46) A method according to claim 42, wherein the video component
includes an indicator at least partially indicative of at least one
of: a) a parameter value; and b) an audio event.
47) A method according to claim 46, wherein an indicator position
of the indicator is indicative of the parameter value.
48) A method according to claim 47, wherein the method includes: a)
determining a modified indicator position in accordance with the
input command; and, b) determining a modified parameter value in
accordance with the modified indicator position.
49) A method according to claim 46, wherein the method includes, in
the processing system, determining a user input command indicative
of user interaction with the indicator.
50) A method according to claim 42, wherein the at least one video
component is a visualisation.
51) A method according to claim 50, wherein the video events
include changes in at least one of: a) a video component color; b)

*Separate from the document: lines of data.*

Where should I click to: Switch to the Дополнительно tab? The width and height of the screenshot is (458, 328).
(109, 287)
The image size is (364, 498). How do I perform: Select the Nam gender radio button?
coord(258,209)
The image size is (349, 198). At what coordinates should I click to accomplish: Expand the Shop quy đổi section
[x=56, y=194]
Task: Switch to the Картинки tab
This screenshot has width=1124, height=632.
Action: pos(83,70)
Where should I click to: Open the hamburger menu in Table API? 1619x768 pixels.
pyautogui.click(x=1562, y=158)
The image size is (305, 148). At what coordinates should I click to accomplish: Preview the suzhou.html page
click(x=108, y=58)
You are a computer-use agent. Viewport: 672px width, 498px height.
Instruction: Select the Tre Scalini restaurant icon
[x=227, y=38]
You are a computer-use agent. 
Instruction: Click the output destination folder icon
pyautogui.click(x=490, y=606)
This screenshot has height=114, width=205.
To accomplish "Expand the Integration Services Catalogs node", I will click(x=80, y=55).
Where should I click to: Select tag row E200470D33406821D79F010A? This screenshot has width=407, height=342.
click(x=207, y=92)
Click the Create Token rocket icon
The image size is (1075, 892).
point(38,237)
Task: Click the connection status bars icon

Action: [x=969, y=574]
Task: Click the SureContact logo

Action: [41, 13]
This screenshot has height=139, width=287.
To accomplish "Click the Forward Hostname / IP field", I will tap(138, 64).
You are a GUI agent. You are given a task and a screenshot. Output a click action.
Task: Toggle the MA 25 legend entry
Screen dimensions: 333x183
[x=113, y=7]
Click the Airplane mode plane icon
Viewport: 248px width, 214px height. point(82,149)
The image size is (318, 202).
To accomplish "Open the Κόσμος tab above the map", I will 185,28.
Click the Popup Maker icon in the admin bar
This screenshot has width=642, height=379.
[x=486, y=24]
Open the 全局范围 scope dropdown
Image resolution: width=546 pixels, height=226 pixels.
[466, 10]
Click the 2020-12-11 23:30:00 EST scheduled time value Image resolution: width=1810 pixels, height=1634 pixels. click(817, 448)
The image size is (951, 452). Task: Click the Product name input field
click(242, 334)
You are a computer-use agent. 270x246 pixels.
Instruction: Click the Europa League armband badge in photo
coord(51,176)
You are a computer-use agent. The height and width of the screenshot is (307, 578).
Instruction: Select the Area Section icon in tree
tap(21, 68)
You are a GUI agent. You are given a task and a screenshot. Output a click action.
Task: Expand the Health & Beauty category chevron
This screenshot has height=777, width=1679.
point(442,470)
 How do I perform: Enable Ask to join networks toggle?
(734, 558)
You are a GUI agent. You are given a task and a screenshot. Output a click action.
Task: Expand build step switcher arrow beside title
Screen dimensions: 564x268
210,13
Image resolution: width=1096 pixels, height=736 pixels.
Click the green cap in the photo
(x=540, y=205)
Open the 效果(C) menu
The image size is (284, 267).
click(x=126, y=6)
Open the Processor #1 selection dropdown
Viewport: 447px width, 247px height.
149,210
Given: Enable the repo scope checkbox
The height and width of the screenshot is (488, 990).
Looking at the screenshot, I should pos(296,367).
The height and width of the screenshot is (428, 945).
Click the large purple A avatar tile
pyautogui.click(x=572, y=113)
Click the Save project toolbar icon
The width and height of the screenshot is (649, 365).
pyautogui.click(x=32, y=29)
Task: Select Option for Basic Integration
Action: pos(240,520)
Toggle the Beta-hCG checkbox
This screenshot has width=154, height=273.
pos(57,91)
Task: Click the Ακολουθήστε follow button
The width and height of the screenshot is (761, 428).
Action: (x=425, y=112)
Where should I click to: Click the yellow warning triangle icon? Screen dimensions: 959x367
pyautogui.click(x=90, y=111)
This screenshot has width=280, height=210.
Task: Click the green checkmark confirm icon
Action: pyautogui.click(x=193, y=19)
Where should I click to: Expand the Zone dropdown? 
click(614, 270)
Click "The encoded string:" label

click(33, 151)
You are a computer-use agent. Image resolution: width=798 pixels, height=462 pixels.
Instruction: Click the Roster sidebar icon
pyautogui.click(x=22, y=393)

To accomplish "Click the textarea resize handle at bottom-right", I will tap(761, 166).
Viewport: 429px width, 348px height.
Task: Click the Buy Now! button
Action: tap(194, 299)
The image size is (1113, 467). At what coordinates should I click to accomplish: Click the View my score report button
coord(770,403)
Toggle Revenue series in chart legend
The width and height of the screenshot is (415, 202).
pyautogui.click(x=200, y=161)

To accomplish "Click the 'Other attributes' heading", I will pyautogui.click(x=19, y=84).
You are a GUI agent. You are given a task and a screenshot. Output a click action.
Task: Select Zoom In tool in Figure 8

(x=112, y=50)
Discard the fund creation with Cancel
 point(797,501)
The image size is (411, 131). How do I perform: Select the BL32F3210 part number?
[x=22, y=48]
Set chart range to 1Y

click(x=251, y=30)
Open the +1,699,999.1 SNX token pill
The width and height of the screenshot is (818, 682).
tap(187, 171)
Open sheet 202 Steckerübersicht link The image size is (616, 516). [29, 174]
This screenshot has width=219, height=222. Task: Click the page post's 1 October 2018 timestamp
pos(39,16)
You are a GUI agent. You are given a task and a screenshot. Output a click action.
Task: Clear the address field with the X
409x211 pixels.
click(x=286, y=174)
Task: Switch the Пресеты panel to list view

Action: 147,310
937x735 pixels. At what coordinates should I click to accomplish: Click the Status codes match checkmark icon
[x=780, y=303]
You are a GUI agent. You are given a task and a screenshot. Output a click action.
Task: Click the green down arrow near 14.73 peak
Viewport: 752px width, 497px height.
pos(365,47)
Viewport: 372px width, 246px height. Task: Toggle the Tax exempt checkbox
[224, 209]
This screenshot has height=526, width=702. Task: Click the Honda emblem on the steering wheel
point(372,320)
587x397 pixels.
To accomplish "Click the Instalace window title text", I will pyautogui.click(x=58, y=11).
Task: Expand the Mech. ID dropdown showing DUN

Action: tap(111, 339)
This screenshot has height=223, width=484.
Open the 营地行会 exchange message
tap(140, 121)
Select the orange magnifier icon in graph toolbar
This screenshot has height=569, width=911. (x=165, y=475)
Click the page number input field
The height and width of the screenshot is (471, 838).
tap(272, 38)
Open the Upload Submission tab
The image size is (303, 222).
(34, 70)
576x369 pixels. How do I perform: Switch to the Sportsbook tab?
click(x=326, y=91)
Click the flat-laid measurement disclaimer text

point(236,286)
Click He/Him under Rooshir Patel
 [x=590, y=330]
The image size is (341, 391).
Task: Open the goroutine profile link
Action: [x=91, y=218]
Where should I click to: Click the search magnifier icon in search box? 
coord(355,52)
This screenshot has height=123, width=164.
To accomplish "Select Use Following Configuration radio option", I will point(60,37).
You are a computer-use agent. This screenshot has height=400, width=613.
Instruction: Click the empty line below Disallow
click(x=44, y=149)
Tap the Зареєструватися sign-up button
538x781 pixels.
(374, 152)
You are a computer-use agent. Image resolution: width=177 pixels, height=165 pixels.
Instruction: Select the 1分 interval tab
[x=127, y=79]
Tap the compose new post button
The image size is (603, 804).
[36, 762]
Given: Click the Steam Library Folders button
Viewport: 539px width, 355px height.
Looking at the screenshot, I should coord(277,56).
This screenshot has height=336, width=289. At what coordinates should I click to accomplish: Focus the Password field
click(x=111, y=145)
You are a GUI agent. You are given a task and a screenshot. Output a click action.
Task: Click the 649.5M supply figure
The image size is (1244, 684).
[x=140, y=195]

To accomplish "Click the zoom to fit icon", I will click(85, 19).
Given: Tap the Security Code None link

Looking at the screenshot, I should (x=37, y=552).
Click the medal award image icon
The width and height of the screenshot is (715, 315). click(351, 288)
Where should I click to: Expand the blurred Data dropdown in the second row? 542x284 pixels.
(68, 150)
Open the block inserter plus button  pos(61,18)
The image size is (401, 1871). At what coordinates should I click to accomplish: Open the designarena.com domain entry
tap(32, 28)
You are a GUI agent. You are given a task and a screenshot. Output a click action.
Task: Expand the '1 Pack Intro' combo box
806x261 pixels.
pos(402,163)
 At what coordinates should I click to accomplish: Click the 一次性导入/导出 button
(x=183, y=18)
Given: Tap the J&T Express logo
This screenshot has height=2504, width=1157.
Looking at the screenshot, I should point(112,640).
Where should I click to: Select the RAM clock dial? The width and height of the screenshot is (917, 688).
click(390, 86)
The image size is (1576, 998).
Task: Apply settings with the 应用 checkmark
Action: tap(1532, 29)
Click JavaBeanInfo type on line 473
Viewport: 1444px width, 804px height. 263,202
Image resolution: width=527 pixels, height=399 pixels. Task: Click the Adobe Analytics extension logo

a video component shape; c) a video component size; and d) video
component movements.
52) A method according to claim 42, wherein the video content
includes a plurality of video components, each video component
being indicative of a respective audio component.
53) A method according to claim 52, wherein the audio content
includes a plurality of audio components presented
simultaneously.
54) A method according to claim 42, wherein the events include at
least one of: a) musical notes; b) drum beats; and c) vocal
rendition indications.
55) A method according to claim 42, wherein the first information
includes, at least one of: a) note data; b) timing data; c) marking
data; and d) instrument data.
56) A method according to claim 42, wherein the first audio
information includes midi data.
57) A method according to claim 42, wherein the first audio
information includes a time grid, the events being positioned on
the time grid to thereby indicate the respective position of the
event within the audio content.
58) A method according to claim 57, wherein the time grid includes
an associated tempo representing the tempo of the audio
content.
59) A method according to claim 42, wherein the method includes, in
a processing system, modifying the presentation of the audio
content by modifying at least part of the audio waveform.
60) A method according to claim 42, wherein the audio component is
at least one of: a) an instrument track; and b) a vocal track.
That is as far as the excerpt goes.